Module-system requirements
mark.reinhold at oracle.com
mark.reinhold at oracle.com
Mon Feb 16 01:25:37 UTC 2015
2015/2/13 6:30 -0800, wayne at eclipse.org:
> Hi Mark. Thanks for this. I have a couple of questions/thoughts:
>
>> /Greater platform integrity/, to ensure that code that is internal to
>> a platform implementation is not accessible from outside the
>> implementation;
>
> In principle, I agree 100% with this. I imagine, however, that it won't
> take too long to find (many) examples where internal code is accessed.
Oh my, no -- it doesn't take long at all!
> If this is strictly enforced, then we're going to break a lot of code.
> How strong of a requirement is this?
As I wrote in my reply to Tim, this is an important topic but it's more
within the realm of the Java SE 9 EG than this EG. The important thing
here is that we design a module system that can be used to achieve
strong platform integrity but can also, when necessary and appropriate,
be used to violate that integrity so as to keep legacy code working.
> ...
>
>> /Upgradeable modules/— If a Java SE module exports an endorsed
>> standard or standalone technology ...
>
> I think that "Upgradeable modules" may be at odds with the next
> statement. Or maybe not. Taken together, an upgrade of a module
> necessitates the removal of the original (if both are in place, then
> some sort of resolution to pick one over the other is required).
I think of this more in terms of shadowing than removal. If, e.g., a
run-time image already has a particular upgradeable module baked in, and
a newer version is provided when the image is invoked, then the run-time
resolver will only consider the newer version. So while both versions
of the module are present, in some sense, only the upgraded version is
actually used.
> Also, taken in combination, it suggests that the binary-compatibility
> must be guaranteed by the deployer (i.e the framework has no mechanism
> to check).
Hmm. We could validate binary compatibility mechanically, but I don't
know if that would wind up being too restrictive in practice. What if
the maintainer of an upgradeable module had a good reason (e.g., to fix
a security bug) to violate binary compatibility?
>> * /Version selection/— The process of configuring a set of modules
>> need not consider more than one version of any particular module.
>
> I get that Ivy, Maven, and Gradle all do dependency resolution and I
> totally get the desire to avoid duplicating behaviour, but my experience
> with Eclipse/OSGi is such that runtime dependency resolution is
> different from build-time dependency resolution.

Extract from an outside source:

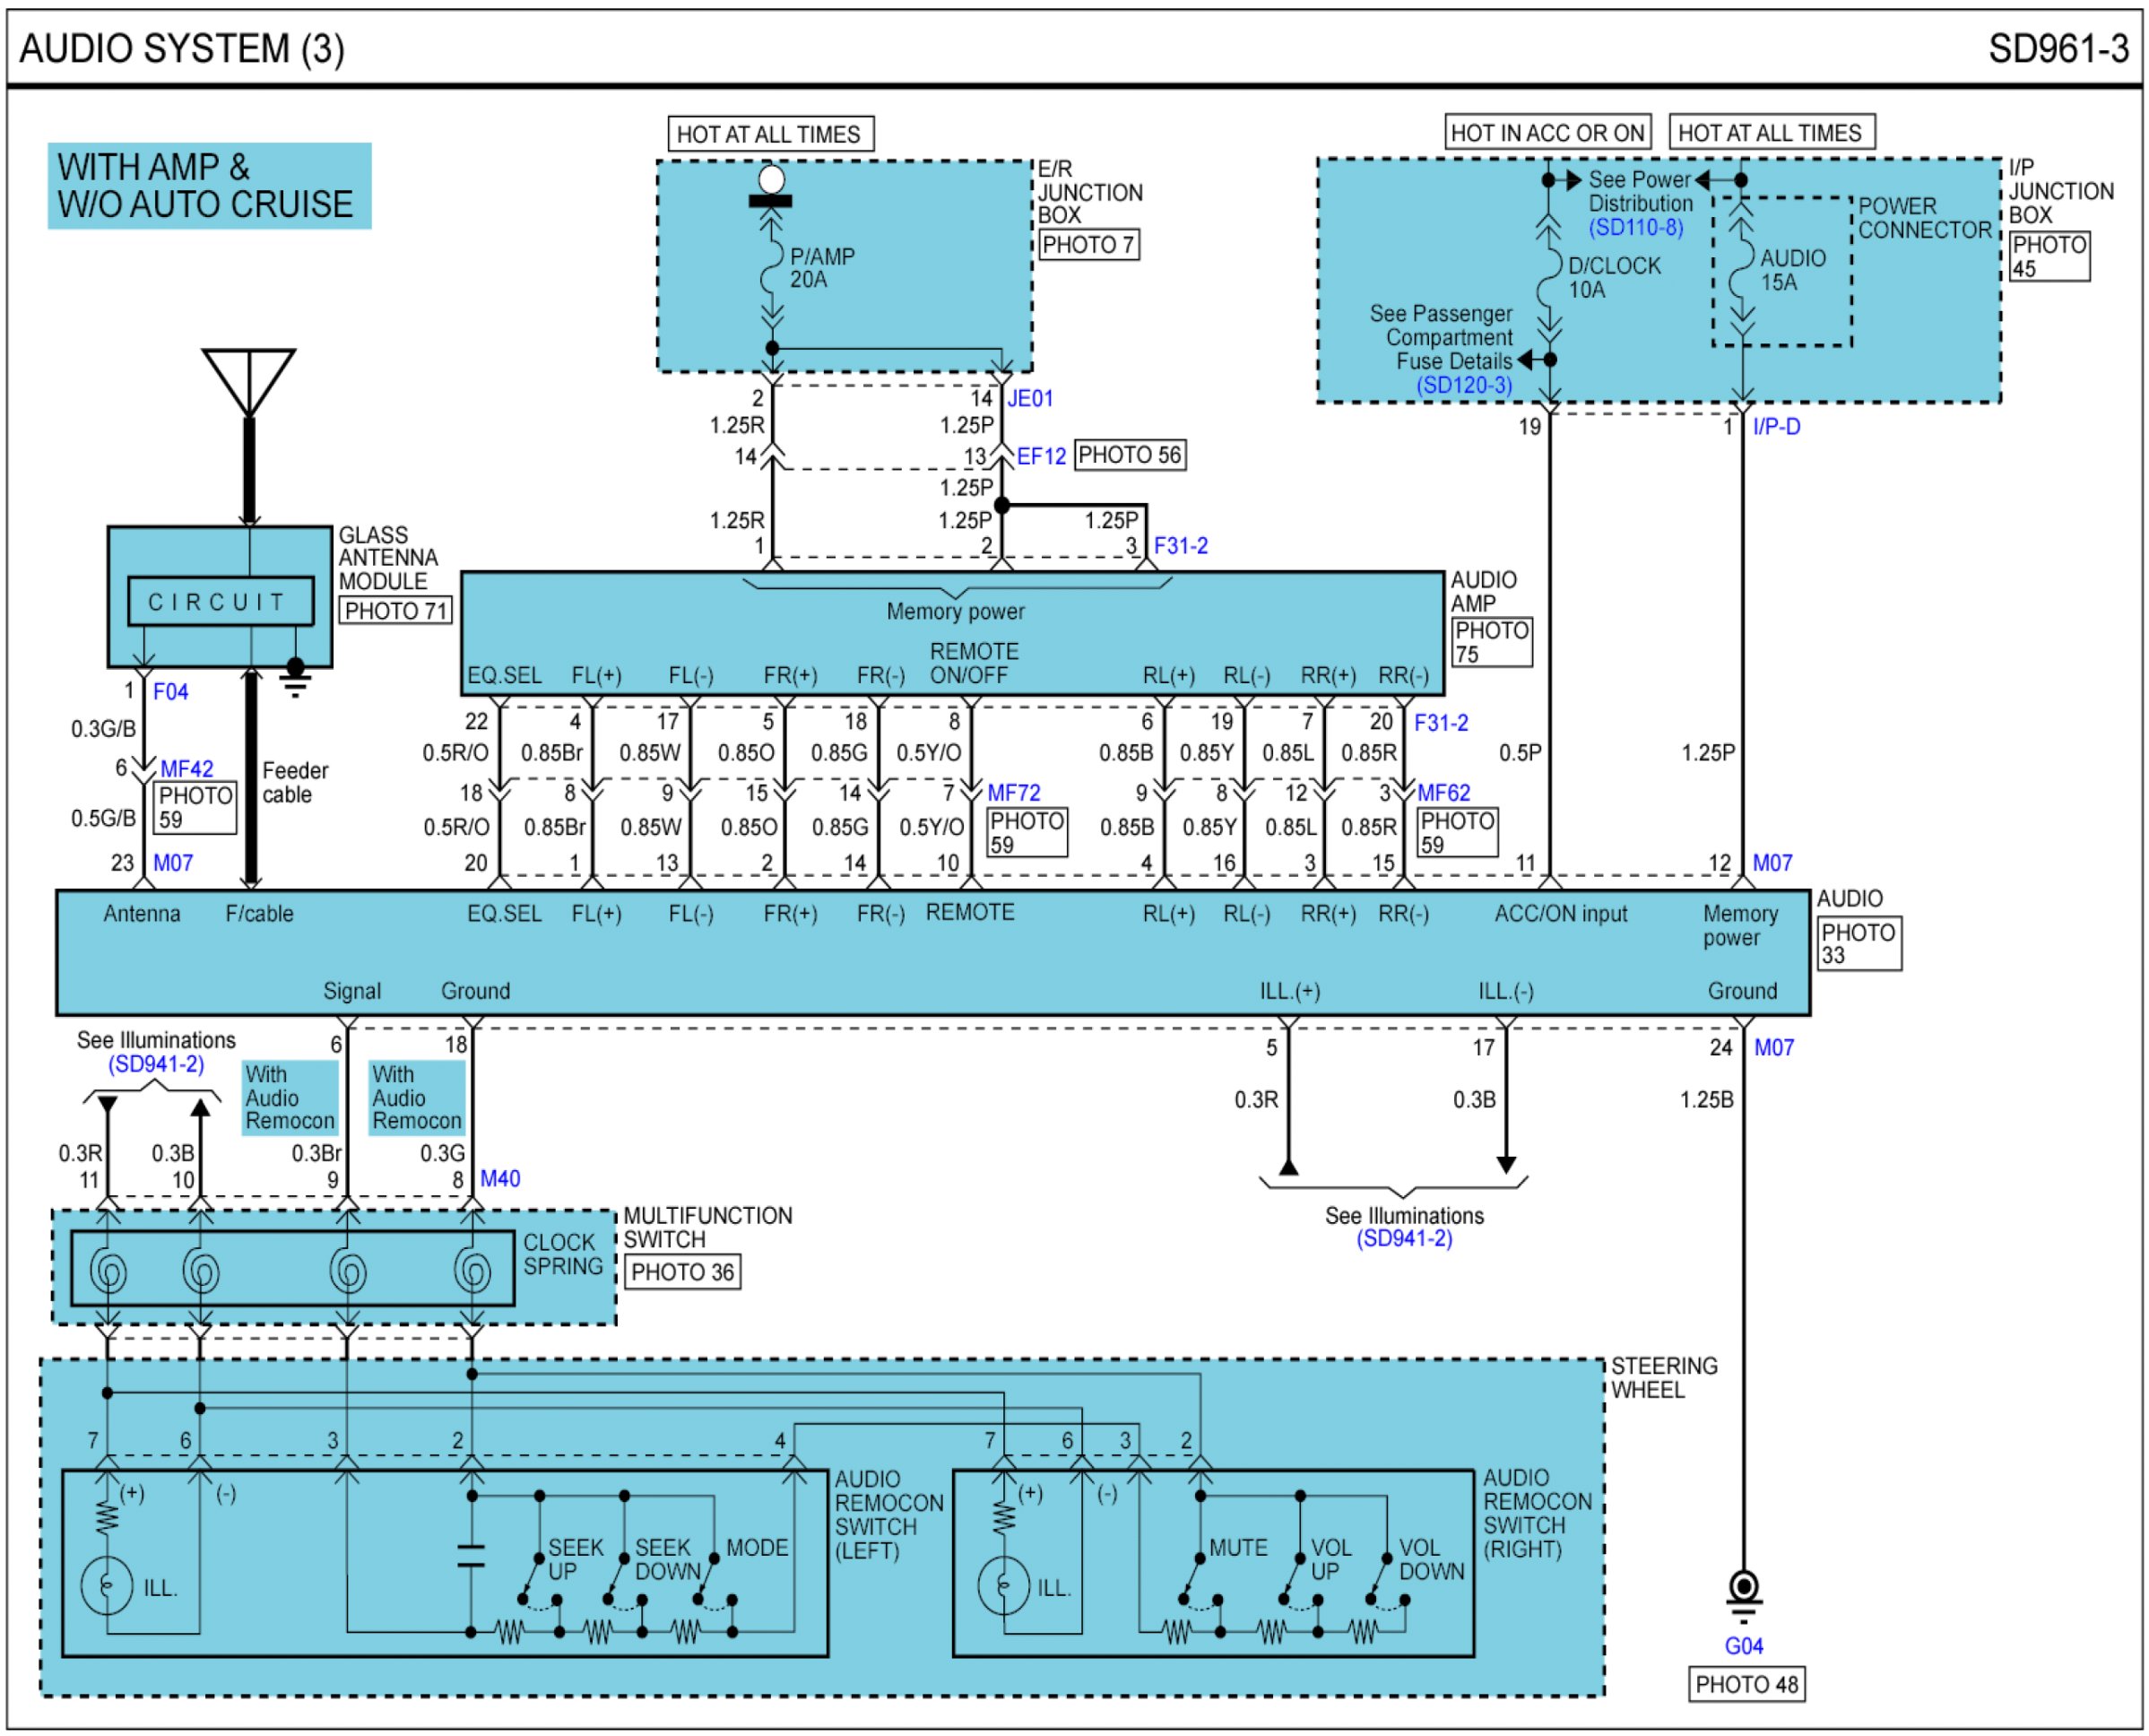Follow SD941-2 link under ILL.(+) arrows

Remember that there's still a notion of run-time resolution, it's just
that it's (intentionally) very simple. It can give a result that's
different from build-time resolution, but it's not going to do anything
fancy like run a SAT solver or try to apply clever dependency-management
heuristics.
> Of course, it's probably the case that what we have here is exactly what
> ~99% of the Java community requires.
Yes, that's the aim. IDEs, app servers, and other sophisticated types of
applications will always require something more, so let's make sure that
the dynamic-configuration requirements make that possible while keeping
it easy for simpler applications to leverage the module system.